→ EXTRACT:
□ □ □

There's a golden rule of landscape photography, and you can follow every tip in this chapter, but without strictly following this rule, you'll never get the results the top pros do.

As a landscape photographer, you can only shoot two times a day

1. dawn
You can shoot about 15 to 30 minutes before sunrise, and then from 30 minutes to an hour (depending on how harsh the light becomes) afterward. The only other time you can shoot is:

(2) dusk 
You can shoot from 15 to 30 minutes before sunset, and up to 30 minutes afterward.

Why only these two times? Because that's the rule.

Okay, there's more to it than that. These are the only times of day when you get the soft, warm light and soft shadows that give professional quality lighting for landscapes.

How stringent is this rule? I'll never forget the time I was doing a Q&A session for professional photographers. The other instructor was legendary National Geographic photographer Joe McNally. A man in the crowd asked Joe, "Can you really only shoot at dawn and dusk?" Joe quietly took his tripod and beat that man to death. Okay, that's an exaggeration, but what Joe said has always stuck with me. He said that today's photo editors (at the big magazines) feel so strongly about this that they won't even consider looking at any of his, or any other photographer's, landscape work if it's not shot at dawn or dusk. He also said that if he takes them a shot and says, "Look, it wasn't taken during those magic hours, but the shot is amazing," they'll still refuse to even look at it.

The point is, professional landscape photographers shoot at those two times of day, and only those two times. If you want pro results, those are the only times you'll be shooting, too.

□ □ □

→ BRIEF 1:
Please write out the lines of the records below as a numbered list, skipping any blank lines and leaving the pictures out.

□ □ □

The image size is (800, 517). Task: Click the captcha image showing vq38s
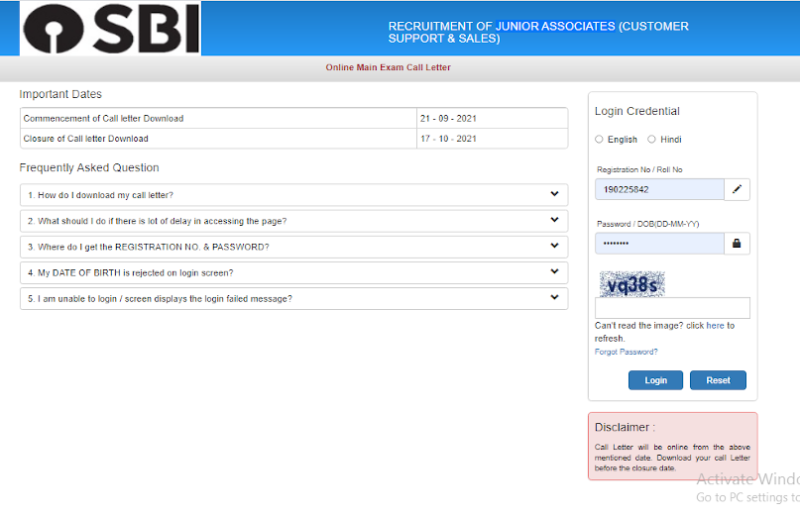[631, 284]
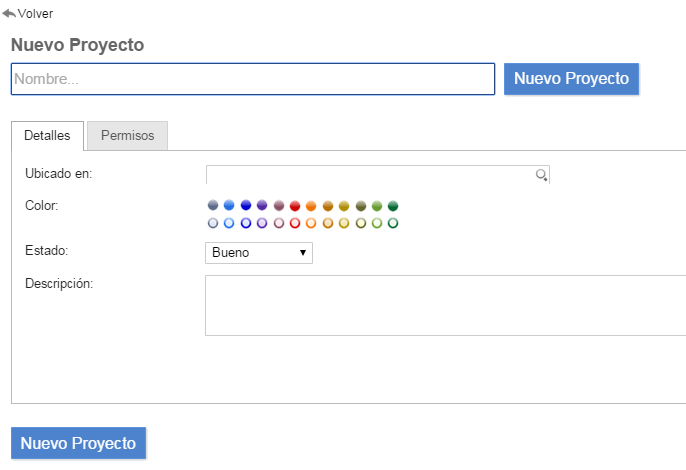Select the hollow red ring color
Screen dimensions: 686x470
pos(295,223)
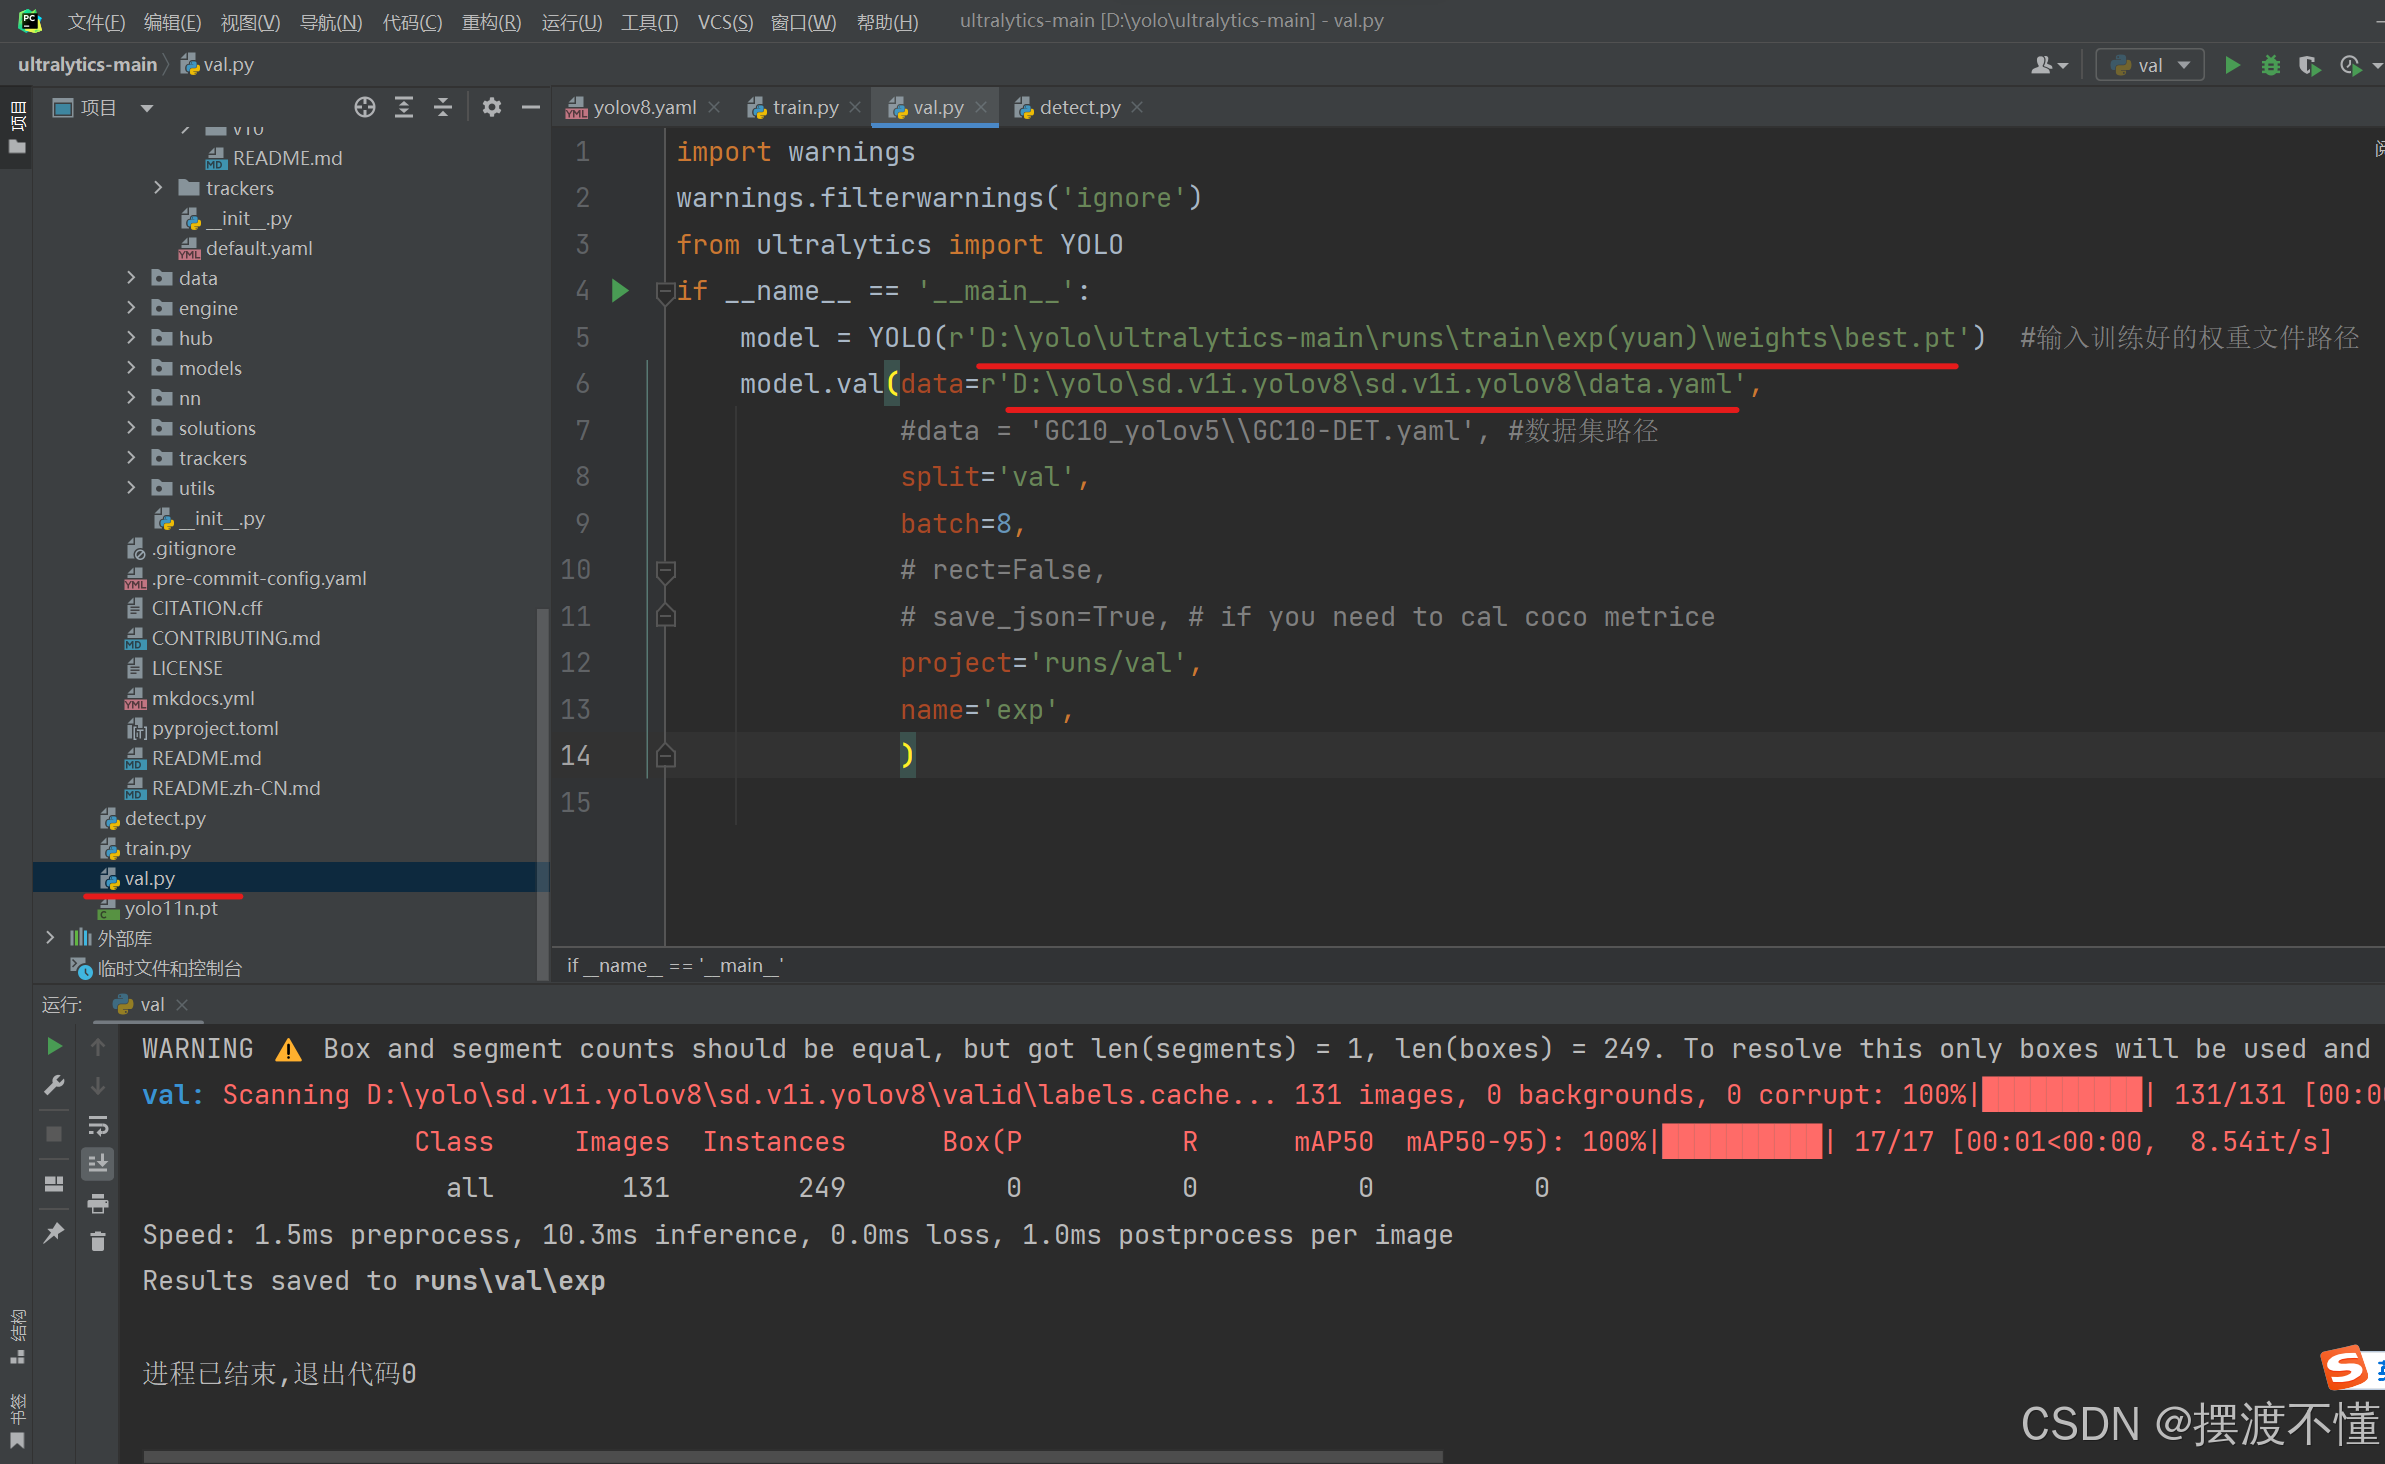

□ □ □

→ BRIEF 2:
Answer these from the landscape photography text:
(a) How long before sunrise can you begin shooting?
(b) Who was the other instructor at the Q&A session for professional photographers?
(c) How long after sunset can you keep shooting?

→ TASK ANSWER 1:
1. The image size is (800, 517). Task: Click the captcha image showing vq38s
2. [631, 284]
3. Select the hollow red ring color
4. Screen dimensions: 686x470
5. pos(295,223)

→ TASK ANSWER 2:
(a) About 15 to 30 minutes.
(b) Joe McNally.
(c) Up to 30 minutes.